There’s something so engaging about Ramona Koval. It’s not entirely down to her extraordinary intelligence, her warmth, or even her absolute love of books: a perception of the world through words that is immediately familiar to me, though all of those things are true. I think it’s the combination of an almost iconic canniness mingled with vulnerability that comes through her writing. There's an absolute intimacy that invites complicity.
Her latest work, By the Book, is a combination of memoir and a homage to some of the major books that have woven themselves into her life, forming themselves into a spine for her experiences. I’m not sure many authors could pull this kind of writing off. By the Book is both academic and astute in terms of the analyses of the 115 or so books that are specifically referenced, and moving in terms of the stories it tells. Koval does indeed pull off the co-mingling of memoir and literary criticism in a way that seems natural and appropriate.

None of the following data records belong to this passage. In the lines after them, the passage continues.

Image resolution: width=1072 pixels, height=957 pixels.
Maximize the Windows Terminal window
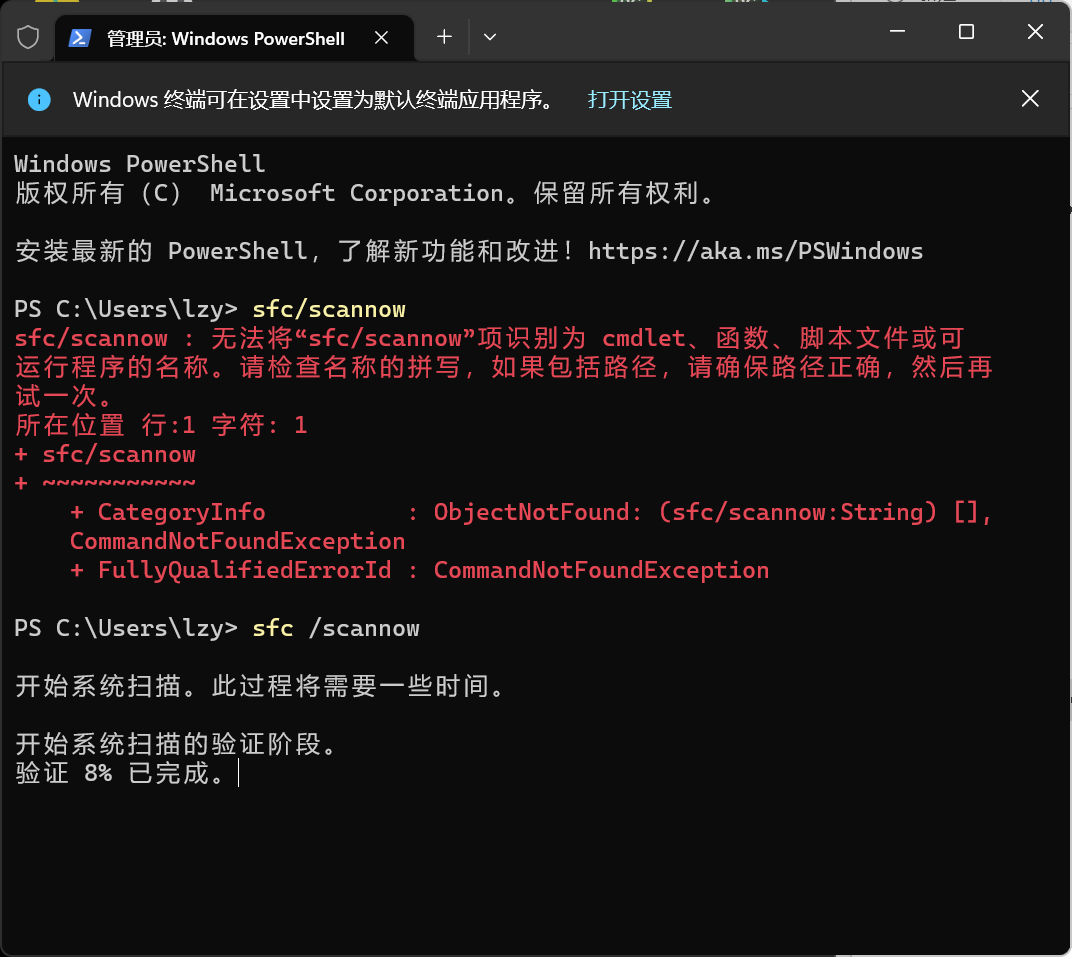click(x=965, y=31)
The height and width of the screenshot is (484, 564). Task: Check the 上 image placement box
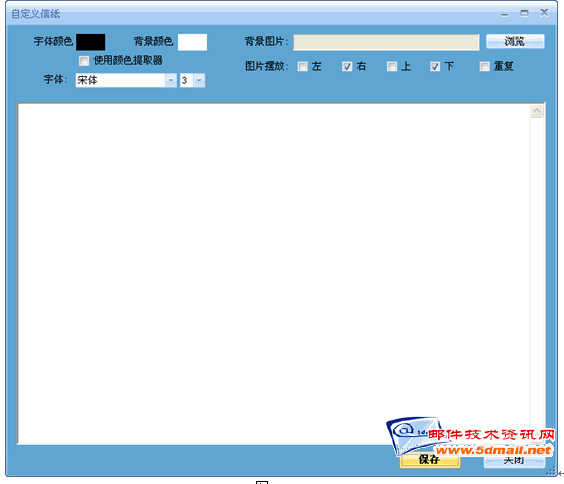click(392, 67)
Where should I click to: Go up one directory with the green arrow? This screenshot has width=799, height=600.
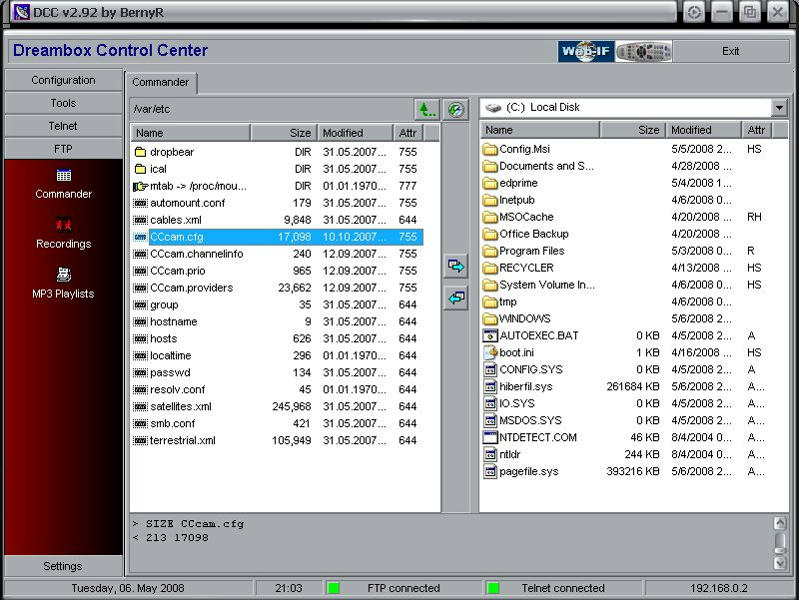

Though light-handed, quick, and easy to read, By the Book seems to encompass a range of historical events, including the Holocaust, which isn't explored but which forms the underlying, nearly unspoken history that shadows her parents and the way in which Koval communicates with her mother. Other historical occasions also come into the overall story, from Marie Curie’s work on radioactivity and Watson and Crick's work on DNA, which provided inspiration for Koval's own scientific studies, the rise of the women's movement in the 70s, a series of essays titled Sisterhood is Powerful edited by Robin Morgin, Fay Weldon's Down Among the Women, Oliver Sack’s work on human perception and illness, Admindsen's The South Pole, and Markham's Scott's Last Expedition. These other tales of travel and exploration all provide additional stories that underline and bolster Koval's story which looks at love and loss, the guilt of growing up as the child of a survivor, the way in which we define ourselves as human beings, and how we make meaning, as well as the whole notion of what role books play in our lives.

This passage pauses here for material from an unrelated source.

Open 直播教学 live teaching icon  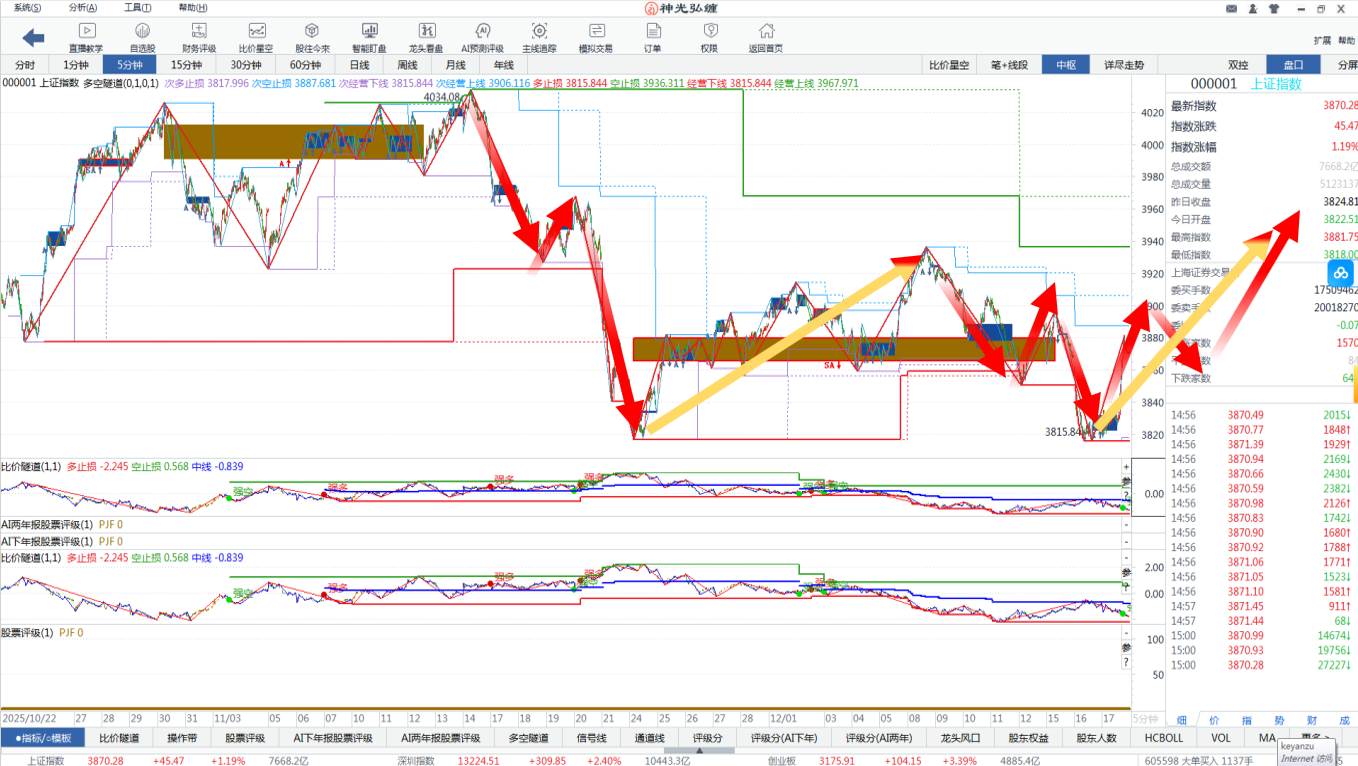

By the Book brings the reader into the story right from the start, and envelopes us in a kind of shared conversation about ourselves. By the Book is all about conversation – and as we ‘converse’ with Koval through her own history, and the books that interweave with her personal story, the reader is not only enticed, but drawn in. The more we read about Koval’s life and the influence that the books she read had on it, the more we think about our own lives and the ways in which books have shaped us.